Religion zwischen Friedenspotenzial und politischer Instrumentalisierung

Rachel unterstrich, dass Religion ein erhebliches Potenzial für Frieden und Verständigung besitze. Er verwies dabei auf das Treffen von Papst Leo XIV. in Istanbul mit Bartholomäus I., dem Patriarchen der griechisch-orthodoxen Kirche. Das Gespräch sei ein wichtiges Zeichen für ökumenische Annäherung gewesen.

Gleichzeitig warnte er vor dem Missbrauch religiöser Autorität. Als Beispiel nannte er Äußerungen des russisch-orthodoxen Patriarchen Kyrill I., der den Angriffskrieg gegen die Ukraine verteidigt habe. Solche Formen religiöser Legitimierung politischer Gewalt trügen zur Polarisierung bei.

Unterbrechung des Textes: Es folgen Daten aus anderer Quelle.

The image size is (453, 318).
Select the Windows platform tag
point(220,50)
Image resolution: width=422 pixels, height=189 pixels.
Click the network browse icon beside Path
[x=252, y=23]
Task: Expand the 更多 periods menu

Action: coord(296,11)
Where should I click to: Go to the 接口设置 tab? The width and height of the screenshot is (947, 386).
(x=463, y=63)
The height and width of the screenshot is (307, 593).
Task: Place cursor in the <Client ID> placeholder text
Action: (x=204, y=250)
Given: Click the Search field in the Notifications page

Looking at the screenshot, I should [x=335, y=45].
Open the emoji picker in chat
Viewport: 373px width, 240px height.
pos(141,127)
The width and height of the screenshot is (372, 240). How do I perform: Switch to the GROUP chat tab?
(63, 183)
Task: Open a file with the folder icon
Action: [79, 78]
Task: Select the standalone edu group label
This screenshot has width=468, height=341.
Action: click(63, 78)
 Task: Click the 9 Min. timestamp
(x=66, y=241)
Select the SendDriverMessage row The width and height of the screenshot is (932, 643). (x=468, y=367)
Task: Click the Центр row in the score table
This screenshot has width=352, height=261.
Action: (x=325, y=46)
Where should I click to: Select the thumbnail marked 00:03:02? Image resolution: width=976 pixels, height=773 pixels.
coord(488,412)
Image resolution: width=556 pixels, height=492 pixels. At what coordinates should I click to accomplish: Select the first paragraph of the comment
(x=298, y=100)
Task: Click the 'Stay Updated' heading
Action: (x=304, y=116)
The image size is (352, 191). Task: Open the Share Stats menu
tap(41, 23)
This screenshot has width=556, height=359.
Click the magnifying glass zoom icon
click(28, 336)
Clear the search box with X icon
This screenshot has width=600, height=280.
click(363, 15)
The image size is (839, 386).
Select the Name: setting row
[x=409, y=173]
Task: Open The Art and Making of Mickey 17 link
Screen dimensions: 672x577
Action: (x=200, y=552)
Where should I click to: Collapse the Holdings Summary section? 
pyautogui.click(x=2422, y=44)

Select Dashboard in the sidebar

Rolle des Religionsbeauftragten im politischen Diskurs

Rachel erklärte, er sehe seinen Beitrag insbesondere darin, zu differenzierten Bewertungen beizutragen und einseitigen oder polarisierenden Sichtweisen entgegenzutreten. Eine präzise Analyse religiöser Dynamiken sei für die deutsche Außen- und Menschenrechtspolitik essenziell, um Spannungen in Krisenregionen besser zu verstehen und internationale Partnerschaften zielgerichtet auszubauen.